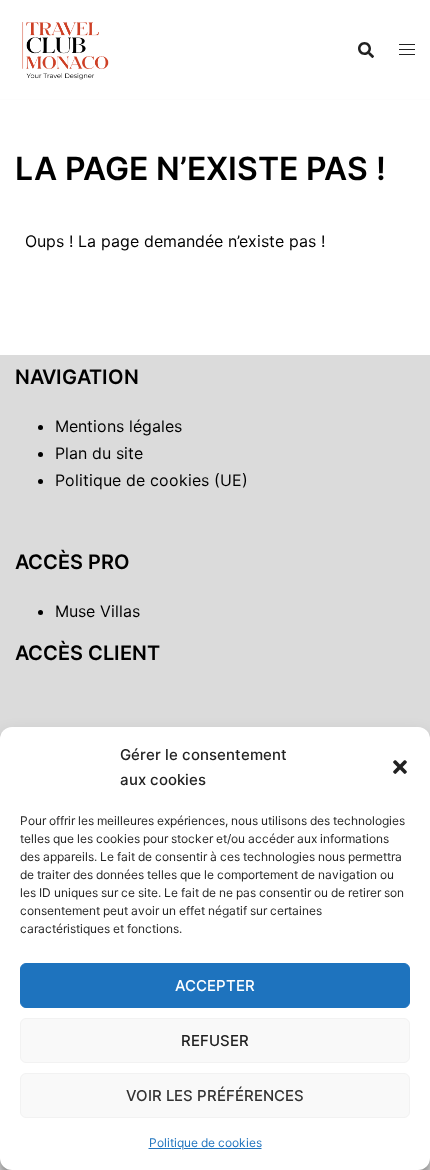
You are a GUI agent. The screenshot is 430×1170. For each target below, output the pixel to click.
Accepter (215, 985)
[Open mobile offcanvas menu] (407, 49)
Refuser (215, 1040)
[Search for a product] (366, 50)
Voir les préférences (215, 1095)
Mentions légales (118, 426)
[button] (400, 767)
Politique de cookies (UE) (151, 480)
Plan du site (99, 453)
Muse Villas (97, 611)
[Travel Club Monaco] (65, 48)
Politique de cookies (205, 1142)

┄┄┄┄┄┄┄┄┄┄┄┄┄┄┄┄┄┄┄┄

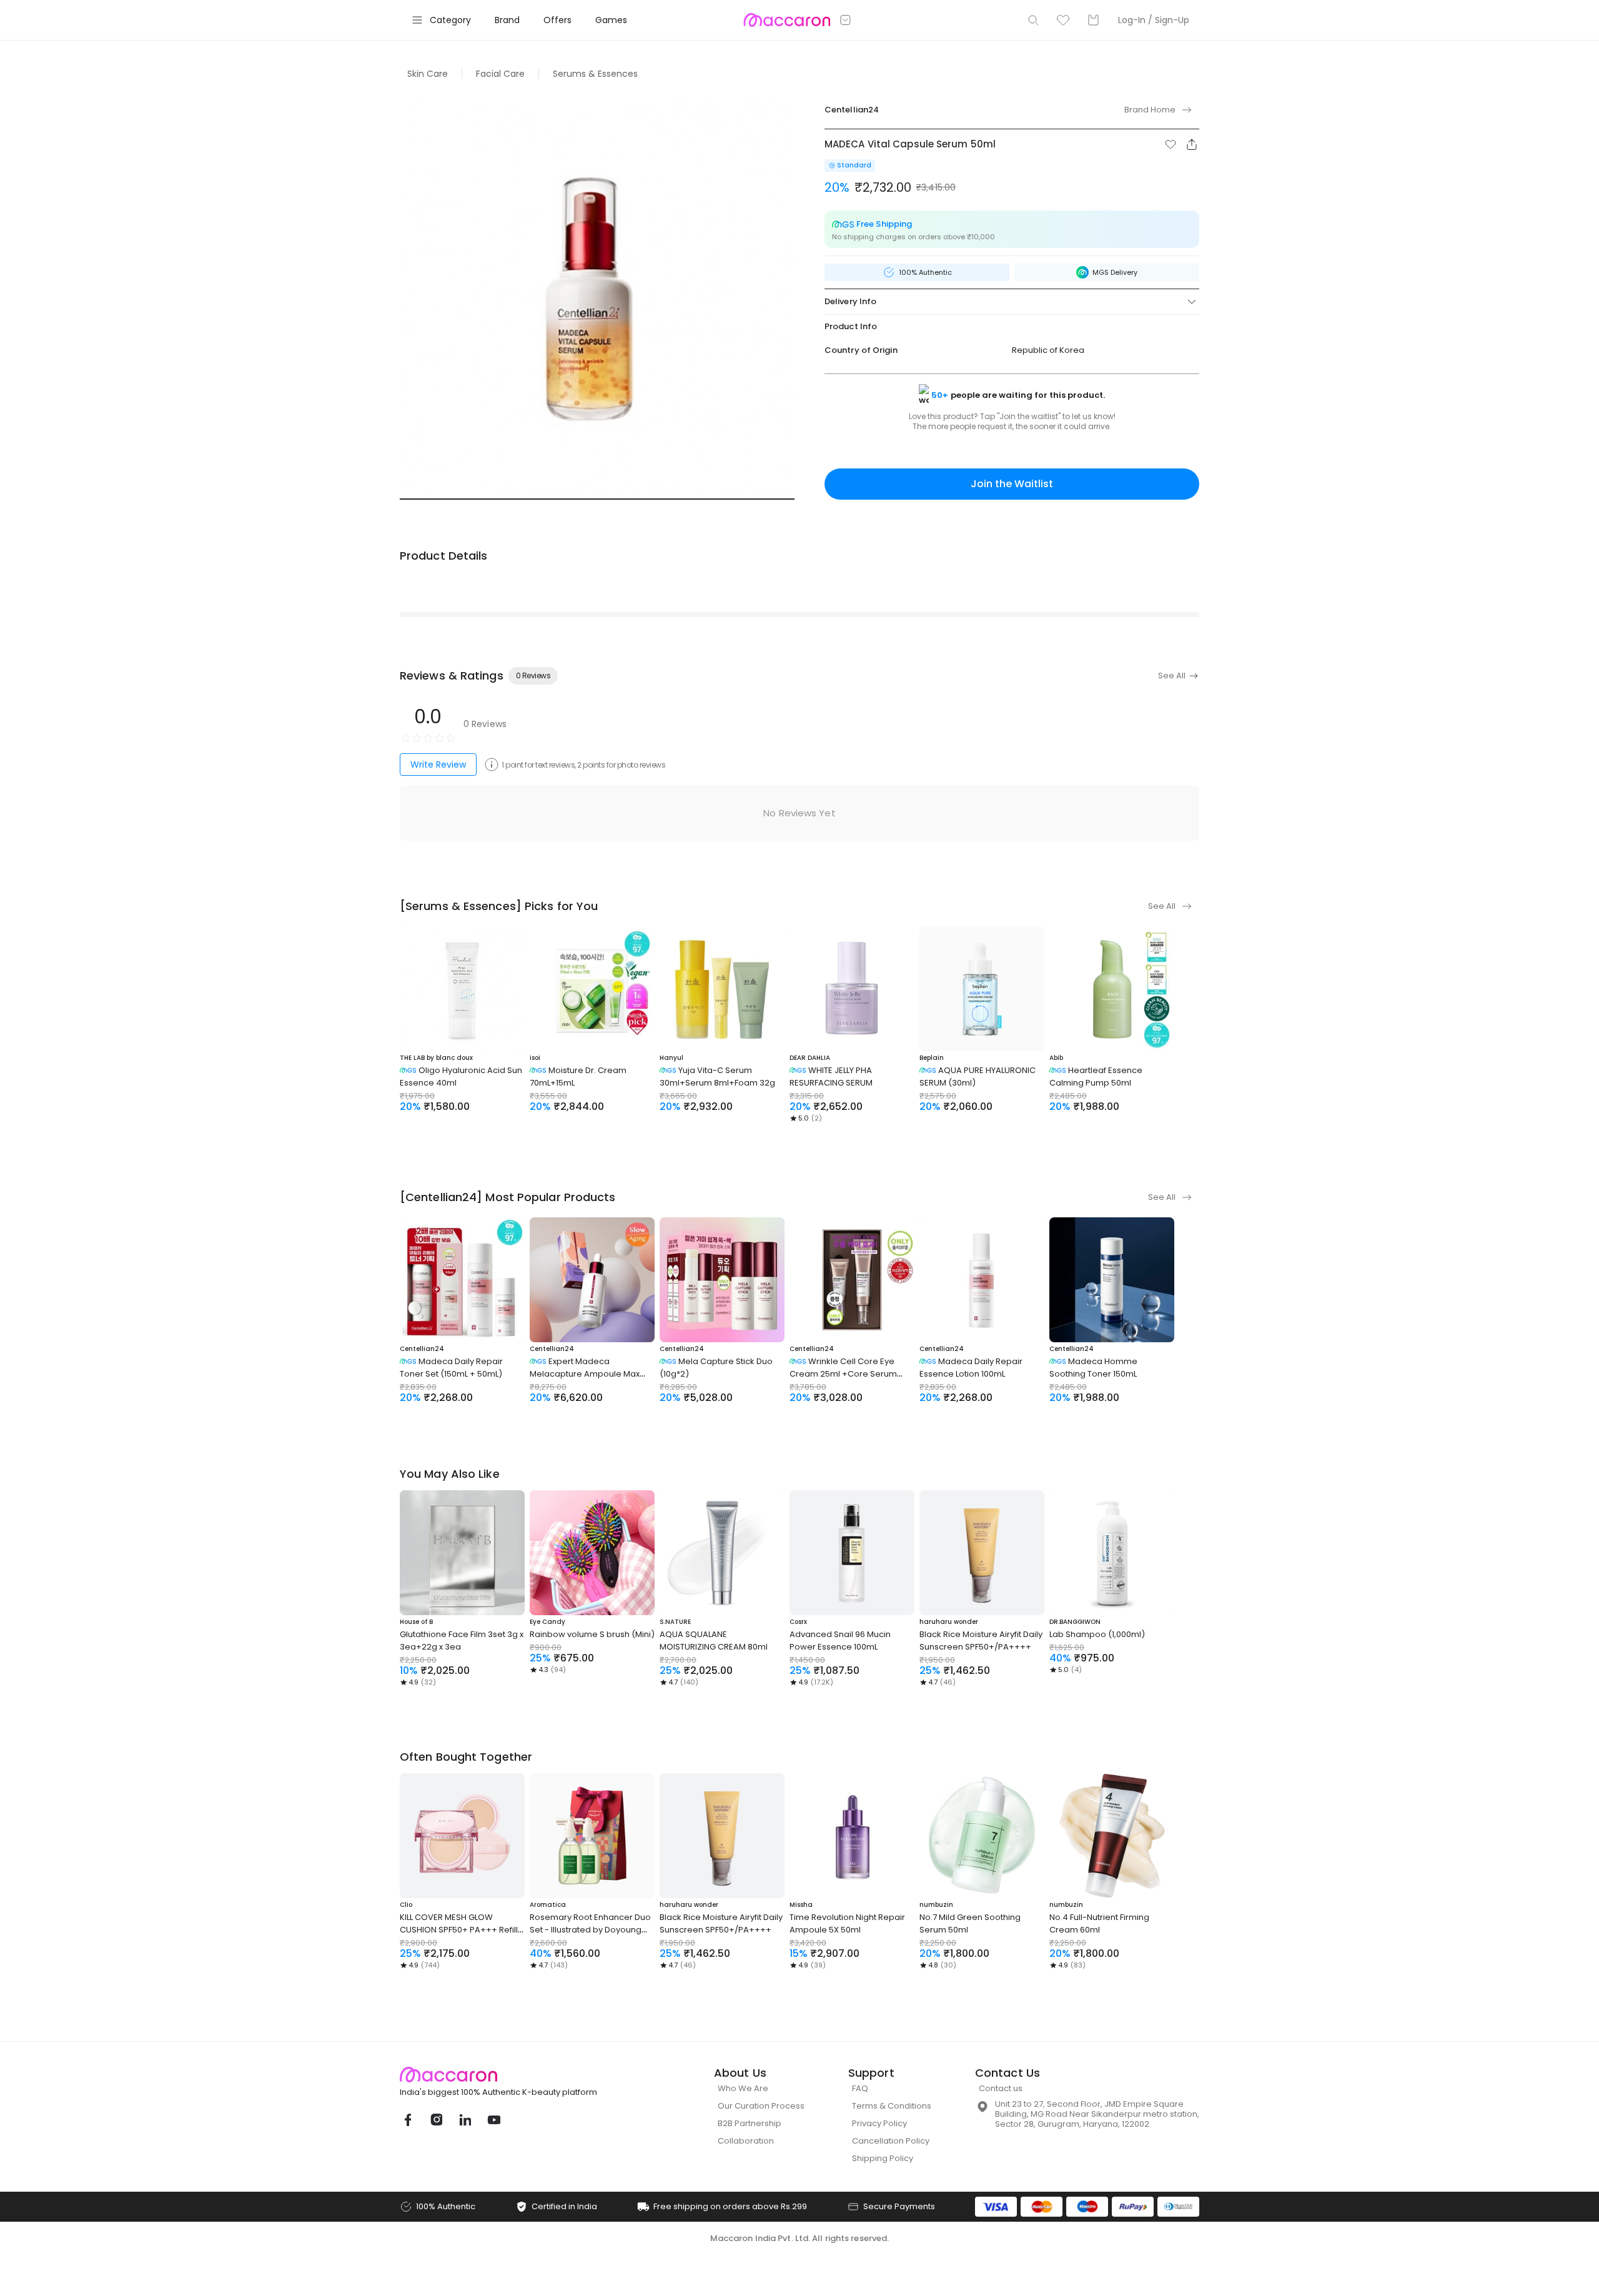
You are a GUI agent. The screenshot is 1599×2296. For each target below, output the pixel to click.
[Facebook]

┄┄┄┄┄┄┄┄┄┄┄┄┄┄┄┄┄┄┄┄

Problem description:
Go through the listing above and write out exactly the lines starting with the one holding "You are a GUI agent. The screenshot is 430×1170." and running through the one holding "Politique de cookies (UE) (151, 480)", ends included, and no others.

Answer to the exercise:
You are a GUI agent. The screenshot is 430×1170. For each target below, output the pixel to click.
Accepter (215, 985)
[Open mobile offcanvas menu] (407, 49)
Refuser (215, 1040)
[Search for a product] (366, 50)
Voir les préférences (215, 1095)
Mentions légales (118, 426)
[button] (400, 767)
Politique de cookies (UE) (151, 480)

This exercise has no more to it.